Merkel outlines ideas to integrate EU

In changing world, she says Europe must be able to act; will work with Italy

German Chancellor Angela Merkel speaks during a news conference with Portuguese Prime Minister Antonio Costa following their meeting at the Foz palace in Lisbon, Thursday, May 31, 2018. Merkel is in Portugal for a 24-hour official visit during which she will discuss the European Union's future with local officials. (AP Photo/Armando Franca)
German Chancellor Angela Merkel speaks during a news conference with Portuguese Prime Minister Antonio Costa following their meeting at the Foz palace in Lisbon, Thursday, May 31, 2018. Merkel is in Portugal for a 24-hour official visit during which she will discuss the European Union's future with local officials. (AP Photo/Armando Franca)

BERLIN -- German Chancellor Angela Merkel laid out in a newspaper interview her ideas for more European integration, including the creation of a joint refugee agency that would determine asylum requests on the continent's borders.

In a changing global order, Europe "must be able to act, internally and externally, to be taken seriously by the world," Merkel said in a wide-ranging interview with the Frankfurter Allegemeine newspaper published Sunday. She has said in the past that Europe can no longer fully rely on others and that it must take its fate into its own hand, alluding to disagreements with U.S. President Donald Trump.
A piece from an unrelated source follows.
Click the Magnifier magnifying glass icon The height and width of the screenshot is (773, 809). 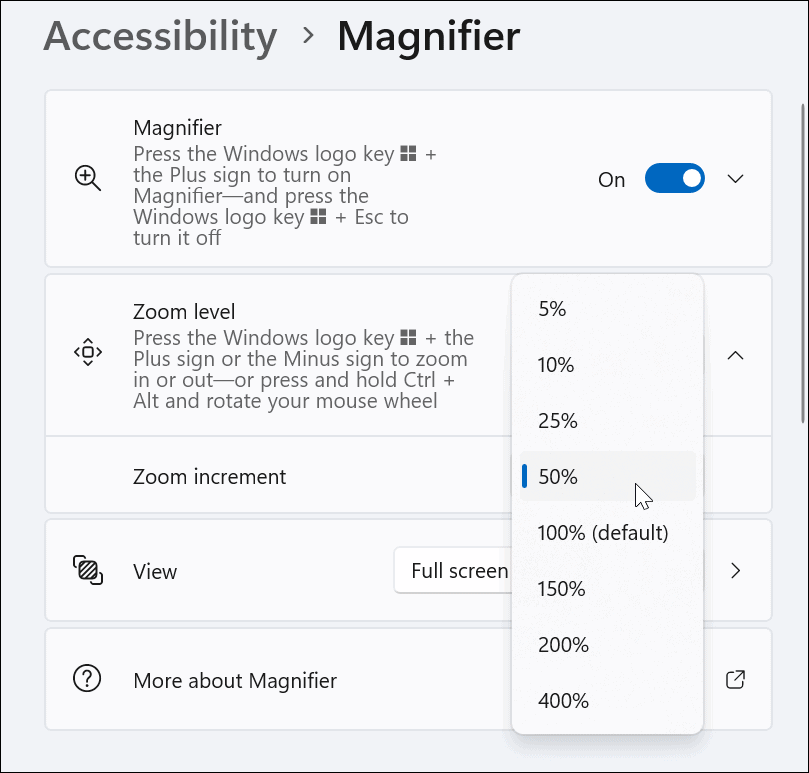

Merkel refrained from outright criticism of Trump in her comments to the newspaper, but noted that the U.S. has withdrawn from multilateral agreements and imposed new tariffs on steel and aluminum imports, including from Europe.

The chancellor spoke at a time of new concern about cohesion in the 28-member European Union, after a populist coalition with a strong anti-EU streak was installed in Italy last week.

Italy's new interior minister, Matteo Salvini, has said that Italians "aren't the slaves" of EU powerhouses Germany and France.

Merkel said in the interview that she will approach the new government with an open mind and try to work with it "instead of speculating about its intentions."

Asked about Salvini's comments, she said that "it's best to focus on talking about the issues" with Italy, Europe's fourth-largest economy.

The chancellor has invited Italy's new prime minister, Guiseppe Conte, to visit Germany.

Her comments Sunday were portrayed by the newspaper as a long-awaited response to French President Emmanuel Macron's ambitious plans for Europe, laid out in a speech last fall.

Merkel's proposals appeared to be somewhat more cautious, but with many points of agreement with her closest European ally.

Macron had proposed a joint budget for European countries sharing the euro currency that would allow investment in European projects and help stabilize the eurozone in case of economic crisis. He also called for a shared European military intervention force and defense budget.

To deal with Europe's migration flux, Macron called for a European asylum agency and standard EU identity documents.

Merkel said in Sunday's interview that she supports creating a European Monetary Fund -- similar to the International Monetary Fund -- that could help stabilize the eurozone by offering long- or short-term loans to member nations.

She also backed the idea of an investment fund, "in the low double-digit billions" of euros, to help EU members close development gaps.

The chancellor called for the establishment of a European refugee agency that would handle requests for asylum, based on unified asylum law, on Europe's borders.

She said she views Macron's idea of a joint intervention force "positively," but that many details would have to be worked out.

Also Sunday, Germany's president asked gays for forgiveness for decades of suffering and injustice they endured as a result of repressive laws in Germany in the Nazi era and after World War II.

Frank-Walter Steinmeier spoke Sunday in a ceremony marking the persecution of gays by the Hitler regime.

The dpa news agency quoted Steinmeier as saying that the harsh treatment continued in the post-war era, in both parts of a then-divided Germany, where homosexuality for years remained a criminal offense.

The president says that "this is why I'm asking for forgiveness today, for all the suffering and injustice, and the silence that followed."

Steinmeier says he wants to reassure "all gays, lesbians and bisexuals, all queers, trans- and intersexuals" that they are protected in today's Germany.